**Given information:**
»»
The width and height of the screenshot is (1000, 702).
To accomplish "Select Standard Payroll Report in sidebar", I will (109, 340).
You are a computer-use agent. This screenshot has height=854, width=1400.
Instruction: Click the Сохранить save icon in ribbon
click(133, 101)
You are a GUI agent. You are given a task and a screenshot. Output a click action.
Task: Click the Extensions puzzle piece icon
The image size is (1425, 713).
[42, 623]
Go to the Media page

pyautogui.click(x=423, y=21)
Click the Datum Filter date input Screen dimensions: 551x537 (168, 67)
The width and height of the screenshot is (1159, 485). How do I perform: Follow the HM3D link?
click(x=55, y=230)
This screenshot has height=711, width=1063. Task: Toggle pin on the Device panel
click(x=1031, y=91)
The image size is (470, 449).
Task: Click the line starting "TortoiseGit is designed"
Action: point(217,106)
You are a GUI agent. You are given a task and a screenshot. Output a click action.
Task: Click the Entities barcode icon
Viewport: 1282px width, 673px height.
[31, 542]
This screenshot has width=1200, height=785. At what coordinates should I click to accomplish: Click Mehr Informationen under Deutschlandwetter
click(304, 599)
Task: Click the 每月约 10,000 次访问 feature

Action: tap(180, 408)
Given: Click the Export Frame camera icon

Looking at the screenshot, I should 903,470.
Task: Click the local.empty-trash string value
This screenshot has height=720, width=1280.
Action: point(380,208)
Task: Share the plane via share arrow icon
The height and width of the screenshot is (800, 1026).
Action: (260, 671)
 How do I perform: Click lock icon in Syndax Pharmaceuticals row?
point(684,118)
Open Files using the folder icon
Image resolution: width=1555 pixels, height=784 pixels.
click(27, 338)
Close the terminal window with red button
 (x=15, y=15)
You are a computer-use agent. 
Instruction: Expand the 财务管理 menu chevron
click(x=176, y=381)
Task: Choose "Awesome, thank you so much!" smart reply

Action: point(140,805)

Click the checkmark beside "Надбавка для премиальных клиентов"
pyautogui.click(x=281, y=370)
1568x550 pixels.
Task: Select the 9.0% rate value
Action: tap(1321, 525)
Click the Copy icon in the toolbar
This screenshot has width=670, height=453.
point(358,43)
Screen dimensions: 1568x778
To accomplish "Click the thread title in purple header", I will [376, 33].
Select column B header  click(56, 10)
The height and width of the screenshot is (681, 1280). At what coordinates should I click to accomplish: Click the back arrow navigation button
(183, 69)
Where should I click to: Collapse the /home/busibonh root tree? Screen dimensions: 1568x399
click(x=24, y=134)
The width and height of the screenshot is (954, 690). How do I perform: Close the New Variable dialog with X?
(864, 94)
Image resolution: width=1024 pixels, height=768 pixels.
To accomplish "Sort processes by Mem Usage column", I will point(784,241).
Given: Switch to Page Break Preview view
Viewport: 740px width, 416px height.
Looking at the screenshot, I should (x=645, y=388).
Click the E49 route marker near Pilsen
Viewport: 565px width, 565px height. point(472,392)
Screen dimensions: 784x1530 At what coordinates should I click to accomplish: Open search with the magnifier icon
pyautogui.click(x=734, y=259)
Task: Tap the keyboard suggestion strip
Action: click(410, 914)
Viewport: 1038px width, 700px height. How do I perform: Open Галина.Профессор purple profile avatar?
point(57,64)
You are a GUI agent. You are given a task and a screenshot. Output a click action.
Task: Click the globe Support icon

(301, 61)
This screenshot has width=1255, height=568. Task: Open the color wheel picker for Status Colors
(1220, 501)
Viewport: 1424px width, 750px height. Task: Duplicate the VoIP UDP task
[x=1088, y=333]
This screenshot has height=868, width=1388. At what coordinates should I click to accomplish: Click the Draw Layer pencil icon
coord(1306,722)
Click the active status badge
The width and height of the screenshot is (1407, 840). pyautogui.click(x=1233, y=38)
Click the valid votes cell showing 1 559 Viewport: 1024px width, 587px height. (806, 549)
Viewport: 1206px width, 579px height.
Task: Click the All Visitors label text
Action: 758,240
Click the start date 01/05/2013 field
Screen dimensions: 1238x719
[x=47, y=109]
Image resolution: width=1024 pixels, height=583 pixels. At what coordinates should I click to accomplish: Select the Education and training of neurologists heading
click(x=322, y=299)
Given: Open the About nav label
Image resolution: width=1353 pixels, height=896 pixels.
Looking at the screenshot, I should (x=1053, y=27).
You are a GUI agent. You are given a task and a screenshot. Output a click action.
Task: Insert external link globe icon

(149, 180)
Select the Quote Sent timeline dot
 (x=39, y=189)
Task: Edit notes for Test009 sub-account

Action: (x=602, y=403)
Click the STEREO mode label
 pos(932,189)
««
**Stated goal:**
Rewrite the records between the line holding "Given: Click the Export Frame camera icon" and the line holding "(x=15, y=15)", inclusive, changing "share arrow icon" to "share arrow button" and leaving everything else as it is.

**Response to the task:**
Given: Click the Export Frame camera icon

Looking at the screenshot, I should 903,470.
Task: Click the local.empty-trash string value
This screenshot has height=720, width=1280.
Action: point(380,208)
Task: Share the plane via share arrow button
The height and width of the screenshot is (800, 1026).
Action: (260, 671)
 How do I perform: Click lock icon in Syndax Pharmaceuticals row?
point(684,118)
Open Files using the folder icon
Image resolution: width=1555 pixels, height=784 pixels.
click(27, 338)
Close the terminal window with red button
 (x=15, y=15)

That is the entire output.